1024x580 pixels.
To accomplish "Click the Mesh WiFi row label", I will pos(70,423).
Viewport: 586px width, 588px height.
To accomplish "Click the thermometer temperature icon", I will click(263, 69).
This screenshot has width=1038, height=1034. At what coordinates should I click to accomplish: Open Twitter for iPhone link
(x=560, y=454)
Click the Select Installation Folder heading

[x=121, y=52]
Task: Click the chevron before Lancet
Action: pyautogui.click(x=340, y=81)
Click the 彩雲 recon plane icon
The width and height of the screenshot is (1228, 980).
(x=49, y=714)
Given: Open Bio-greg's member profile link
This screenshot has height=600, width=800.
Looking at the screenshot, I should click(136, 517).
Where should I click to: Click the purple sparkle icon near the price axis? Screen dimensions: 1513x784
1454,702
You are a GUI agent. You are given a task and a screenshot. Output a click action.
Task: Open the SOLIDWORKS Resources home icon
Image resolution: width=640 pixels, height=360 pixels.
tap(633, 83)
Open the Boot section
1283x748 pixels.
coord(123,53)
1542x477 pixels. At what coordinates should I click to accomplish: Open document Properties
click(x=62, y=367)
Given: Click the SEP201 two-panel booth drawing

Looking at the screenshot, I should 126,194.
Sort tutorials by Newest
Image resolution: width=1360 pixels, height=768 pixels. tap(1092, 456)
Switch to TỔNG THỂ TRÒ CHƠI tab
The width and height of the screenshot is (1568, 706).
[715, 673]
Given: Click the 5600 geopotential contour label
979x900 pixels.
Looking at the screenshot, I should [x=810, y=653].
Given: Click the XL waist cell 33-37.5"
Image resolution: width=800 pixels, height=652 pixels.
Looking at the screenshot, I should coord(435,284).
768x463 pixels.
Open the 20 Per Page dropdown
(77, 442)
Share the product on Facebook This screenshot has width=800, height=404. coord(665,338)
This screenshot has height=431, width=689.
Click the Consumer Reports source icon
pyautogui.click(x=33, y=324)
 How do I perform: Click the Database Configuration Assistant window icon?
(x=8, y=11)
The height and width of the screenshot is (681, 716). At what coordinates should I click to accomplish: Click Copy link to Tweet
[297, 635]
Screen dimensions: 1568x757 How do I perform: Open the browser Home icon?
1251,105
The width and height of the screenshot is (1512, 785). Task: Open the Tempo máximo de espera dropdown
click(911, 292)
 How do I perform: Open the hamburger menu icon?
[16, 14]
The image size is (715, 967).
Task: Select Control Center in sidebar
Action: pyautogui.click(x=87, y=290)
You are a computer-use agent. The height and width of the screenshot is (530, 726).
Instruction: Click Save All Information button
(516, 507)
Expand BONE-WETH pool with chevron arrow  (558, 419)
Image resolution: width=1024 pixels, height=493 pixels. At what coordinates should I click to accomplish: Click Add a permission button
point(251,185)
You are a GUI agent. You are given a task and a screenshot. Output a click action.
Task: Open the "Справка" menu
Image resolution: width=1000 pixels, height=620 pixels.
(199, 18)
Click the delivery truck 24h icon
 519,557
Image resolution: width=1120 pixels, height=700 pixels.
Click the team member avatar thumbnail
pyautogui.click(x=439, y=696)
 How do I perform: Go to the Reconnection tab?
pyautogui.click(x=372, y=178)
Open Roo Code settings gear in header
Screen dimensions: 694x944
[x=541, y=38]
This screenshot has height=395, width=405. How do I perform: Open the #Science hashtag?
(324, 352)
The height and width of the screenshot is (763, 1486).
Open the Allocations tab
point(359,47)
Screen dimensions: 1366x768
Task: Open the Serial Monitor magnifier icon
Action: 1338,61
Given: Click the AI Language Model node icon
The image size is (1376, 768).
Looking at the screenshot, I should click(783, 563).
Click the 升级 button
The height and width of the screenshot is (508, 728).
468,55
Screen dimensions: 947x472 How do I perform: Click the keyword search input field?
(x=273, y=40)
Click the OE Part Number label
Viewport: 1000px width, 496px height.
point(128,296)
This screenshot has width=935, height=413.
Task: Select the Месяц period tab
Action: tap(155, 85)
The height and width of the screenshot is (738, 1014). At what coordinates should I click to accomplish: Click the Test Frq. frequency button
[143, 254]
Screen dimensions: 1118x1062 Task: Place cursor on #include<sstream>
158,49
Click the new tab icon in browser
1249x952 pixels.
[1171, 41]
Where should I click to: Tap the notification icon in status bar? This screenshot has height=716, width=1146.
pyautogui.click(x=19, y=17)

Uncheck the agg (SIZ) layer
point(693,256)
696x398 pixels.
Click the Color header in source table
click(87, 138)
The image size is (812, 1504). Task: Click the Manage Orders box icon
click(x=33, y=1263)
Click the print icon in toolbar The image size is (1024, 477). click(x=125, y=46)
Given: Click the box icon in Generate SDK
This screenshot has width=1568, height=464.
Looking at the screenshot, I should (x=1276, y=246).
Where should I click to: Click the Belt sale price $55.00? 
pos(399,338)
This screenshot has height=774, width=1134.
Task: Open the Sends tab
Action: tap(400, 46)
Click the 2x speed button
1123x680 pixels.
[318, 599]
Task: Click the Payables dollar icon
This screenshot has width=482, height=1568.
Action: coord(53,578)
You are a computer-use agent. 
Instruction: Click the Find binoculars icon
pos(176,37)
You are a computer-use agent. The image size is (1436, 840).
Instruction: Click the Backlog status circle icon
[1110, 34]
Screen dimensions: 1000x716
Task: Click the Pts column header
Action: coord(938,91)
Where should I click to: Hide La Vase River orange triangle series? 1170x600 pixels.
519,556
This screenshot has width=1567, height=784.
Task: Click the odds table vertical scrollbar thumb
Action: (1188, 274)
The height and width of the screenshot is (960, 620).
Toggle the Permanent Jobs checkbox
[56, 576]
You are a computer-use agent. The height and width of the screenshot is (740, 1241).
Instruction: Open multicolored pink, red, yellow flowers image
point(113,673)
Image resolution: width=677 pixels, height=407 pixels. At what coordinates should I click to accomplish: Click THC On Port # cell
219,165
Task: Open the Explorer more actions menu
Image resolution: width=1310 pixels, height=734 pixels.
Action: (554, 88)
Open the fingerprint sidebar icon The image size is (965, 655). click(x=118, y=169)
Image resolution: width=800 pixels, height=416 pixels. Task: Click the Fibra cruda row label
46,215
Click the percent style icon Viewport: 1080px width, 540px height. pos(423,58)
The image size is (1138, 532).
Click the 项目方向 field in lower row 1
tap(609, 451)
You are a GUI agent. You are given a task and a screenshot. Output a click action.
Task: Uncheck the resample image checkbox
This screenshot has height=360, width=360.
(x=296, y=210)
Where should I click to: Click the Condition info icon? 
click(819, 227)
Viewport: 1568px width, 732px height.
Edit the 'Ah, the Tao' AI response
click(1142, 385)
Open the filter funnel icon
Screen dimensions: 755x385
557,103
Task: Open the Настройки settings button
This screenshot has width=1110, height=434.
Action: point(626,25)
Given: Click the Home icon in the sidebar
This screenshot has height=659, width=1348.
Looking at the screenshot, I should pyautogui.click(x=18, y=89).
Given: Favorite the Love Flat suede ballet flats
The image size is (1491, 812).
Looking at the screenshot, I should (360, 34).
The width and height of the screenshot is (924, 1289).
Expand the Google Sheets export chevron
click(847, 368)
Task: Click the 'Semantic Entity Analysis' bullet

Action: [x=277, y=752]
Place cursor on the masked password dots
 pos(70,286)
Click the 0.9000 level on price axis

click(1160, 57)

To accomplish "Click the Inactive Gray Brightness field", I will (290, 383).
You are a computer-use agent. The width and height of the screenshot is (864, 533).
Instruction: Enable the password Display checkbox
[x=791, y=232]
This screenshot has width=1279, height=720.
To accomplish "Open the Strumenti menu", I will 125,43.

- - - - - - -

Copy out each entry exactly, leaving nothing out.

- [ANSWER BELOW]:
1024x580 pixels.
To accomplish "Click the Mesh WiFi row label", I will pos(70,423).
Viewport: 586px width, 588px height.
To accomplish "Click the thermometer temperature icon", I will click(263, 69).
This screenshot has width=1038, height=1034. At what coordinates should I click to accomplish: Open Twitter for iPhone link
(x=560, y=454)
Click the Select Installation Folder heading

[x=121, y=52]
Task: Click the chevron before Lancet
Action: pyautogui.click(x=340, y=81)
Click the 彩雲 recon plane icon
The width and height of the screenshot is (1228, 980).
(x=49, y=714)
Given: Open Bio-greg's member profile link
This screenshot has height=600, width=800.
Looking at the screenshot, I should click(136, 517).
Where should I click to: Click the purple sparkle icon near the price axis? Screen dimensions: 1513x784
1454,702
You are a GUI agent. You are given a task and a screenshot. Output a click action.
Task: Open the SOLIDWORKS Resources home icon
Image resolution: width=640 pixels, height=360 pixels.
tap(633, 83)
Open the Boot section
1283x748 pixels.
coord(123,53)
1542x477 pixels. At what coordinates should I click to accomplish: Open document Properties
click(x=62, y=367)
Given: Click the SEP201 two-panel booth drawing

Looking at the screenshot, I should 126,194.
Sort tutorials by Newest
Image resolution: width=1360 pixels, height=768 pixels. tap(1092, 456)
Switch to TỔNG THỂ TRÒ CHƠI tab
The width and height of the screenshot is (1568, 706).
[715, 673]
Given: Click the 5600 geopotential contour label
979x900 pixels.
Looking at the screenshot, I should [x=810, y=653].
Given: Click the XL waist cell 33-37.5"
Image resolution: width=800 pixels, height=652 pixels.
Looking at the screenshot, I should coord(435,284).
768x463 pixels.
Open the 20 Per Page dropdown
(77, 442)
Share the product on Facebook This screenshot has width=800, height=404. coord(665,338)
This screenshot has height=431, width=689.
Click the Consumer Reports source icon
pyautogui.click(x=33, y=324)
 How do I perform: Click the Database Configuration Assistant window icon?
(x=8, y=11)
The height and width of the screenshot is (681, 716). At what coordinates should I click to accomplish: Click Copy link to Tweet
[297, 635]
Screen dimensions: 1568x757 How do I perform: Open the browser Home icon?
1251,105
The width and height of the screenshot is (1512, 785). Task: Open the Tempo máximo de espera dropdown
click(911, 292)
 How do I perform: Open the hamburger menu icon?
[16, 14]
The image size is (715, 967).
Task: Select Control Center in sidebar
Action: pyautogui.click(x=87, y=290)
You are a computer-use agent. The height and width of the screenshot is (530, 726).
Instruction: Click Save All Information button
(516, 507)
Expand BONE-WETH pool with chevron arrow  (558, 419)
Image resolution: width=1024 pixels, height=493 pixels. At what coordinates should I click to accomplish: Click Add a permission button
point(251,185)
You are a GUI agent. You are given a task and a screenshot. Output a click action.
Task: Open the "Справка" menu
Image resolution: width=1000 pixels, height=620 pixels.
(199, 18)
Click the delivery truck 24h icon
 519,557
Image resolution: width=1120 pixels, height=700 pixels.
Click the team member avatar thumbnail
pyautogui.click(x=439, y=696)
 How do I perform: Go to the Reconnection tab?
pyautogui.click(x=372, y=178)
Open Roo Code settings gear in header
Screen dimensions: 694x944
[x=541, y=38]
This screenshot has height=395, width=405. How do I perform: Open the #Science hashtag?
(324, 352)
The height and width of the screenshot is (763, 1486).
Open the Allocations tab
point(359,47)
Screen dimensions: 1366x768
Task: Open the Serial Monitor magnifier icon
Action: 1338,61
Given: Click the AI Language Model node icon
The image size is (1376, 768).
Looking at the screenshot, I should click(783, 563).
Click the 升级 button
The height and width of the screenshot is (508, 728).
468,55
Screen dimensions: 947x472 How do I perform: Click the keyword search input field?
(x=273, y=40)
Click the OE Part Number label
Viewport: 1000px width, 496px height.
point(128,296)
This screenshot has width=935, height=413.
Task: Select the Месяц period tab
Action: tap(155, 85)
The height and width of the screenshot is (738, 1014). At what coordinates should I click to accomplish: Click the Test Frq. frequency button
[143, 254]
Screen dimensions: 1118x1062 Task: Place cursor on #include<sstream>
158,49
Click the new tab icon in browser
1249x952 pixels.
[1171, 41]
Where should I click to: Tap the notification icon in status bar? This screenshot has height=716, width=1146.
pyautogui.click(x=19, y=17)

Uncheck the agg (SIZ) layer
point(693,256)
696x398 pixels.
Click the Color header in source table
click(87, 138)
The image size is (812, 1504). Task: Click the Manage Orders box icon
click(x=33, y=1263)
Click the print icon in toolbar The image size is (1024, 477). click(x=125, y=46)
Given: Click the box icon in Generate SDK
This screenshot has width=1568, height=464.
Looking at the screenshot, I should (x=1276, y=246).
Where should I click to: Click the Belt sale price $55.00? 
pos(399,338)
This screenshot has height=774, width=1134.
Task: Open the Sends tab
Action: tap(400, 46)
Click the 2x speed button
1123x680 pixels.
[318, 599]
Task: Click the Payables dollar icon
This screenshot has width=482, height=1568.
Action: coord(53,578)
You are a computer-use agent. 
Instruction: Click the Find binoculars icon
pos(176,37)
You are a computer-use agent. The image size is (1436, 840).
Instruction: Click the Backlog status circle icon
[1110, 34]
Screen dimensions: 1000x716
Task: Click the Pts column header
Action: coord(938,91)
Where should I click to: Hide La Vase River orange triangle series? 1170x600 pixels.
519,556
This screenshot has width=1567, height=784.
Task: Click the odds table vertical scrollbar thumb
Action: (1188, 274)
The height and width of the screenshot is (960, 620).
Toggle the Permanent Jobs checkbox
[56, 576]
You are a computer-use agent. The height and width of the screenshot is (740, 1241).
Instruction: Open multicolored pink, red, yellow flowers image
point(113,673)
Image resolution: width=677 pixels, height=407 pixels. At what coordinates should I click to accomplish: Click THC On Port # cell
219,165
Task: Open the Explorer more actions menu
Image resolution: width=1310 pixels, height=734 pixels.
Action: (554, 88)
Open the fingerprint sidebar icon The image size is (965, 655). click(x=118, y=169)
Image resolution: width=800 pixels, height=416 pixels. Task: Click the Fibra cruda row label
46,215
Click the percent style icon Viewport: 1080px width, 540px height. pos(423,58)
The image size is (1138, 532).
Click the 项目方向 field in lower row 1
tap(609, 451)
You are a GUI agent. You are given a task and a screenshot. Output a click action.
Task: Uncheck the resample image checkbox
This screenshot has height=360, width=360.
(x=296, y=210)
Where should I click to: Click the Condition info icon? 
click(819, 227)
Viewport: 1568px width, 732px height.
Edit the 'Ah, the Tao' AI response
click(1142, 385)
Open the filter funnel icon
Screen dimensions: 755x385
557,103
Task: Open the Настройки settings button
This screenshot has width=1110, height=434.
Action: point(626,25)
Given: Click the Home icon in the sidebar
This screenshot has height=659, width=1348.
Looking at the screenshot, I should pyautogui.click(x=18, y=89).
Given: Favorite the Love Flat suede ballet flats
The image size is (1491, 812).
Looking at the screenshot, I should (360, 34).
The width and height of the screenshot is (924, 1289).
Expand the Google Sheets export chevron
click(847, 368)
Task: Click the 'Semantic Entity Analysis' bullet

Action: [x=277, y=752]
Place cursor on the masked password dots
 pos(70,286)
Click the 0.9000 level on price axis

click(1160, 57)

To accomplish "Click the Inactive Gray Brightness field", I will (290, 383).
You are a computer-use agent. The width and height of the screenshot is (864, 533).
Instruction: Enable the password Display checkbox
[x=791, y=232]
This screenshot has width=1279, height=720.
To accomplish "Open the Strumenti menu", I will 125,43.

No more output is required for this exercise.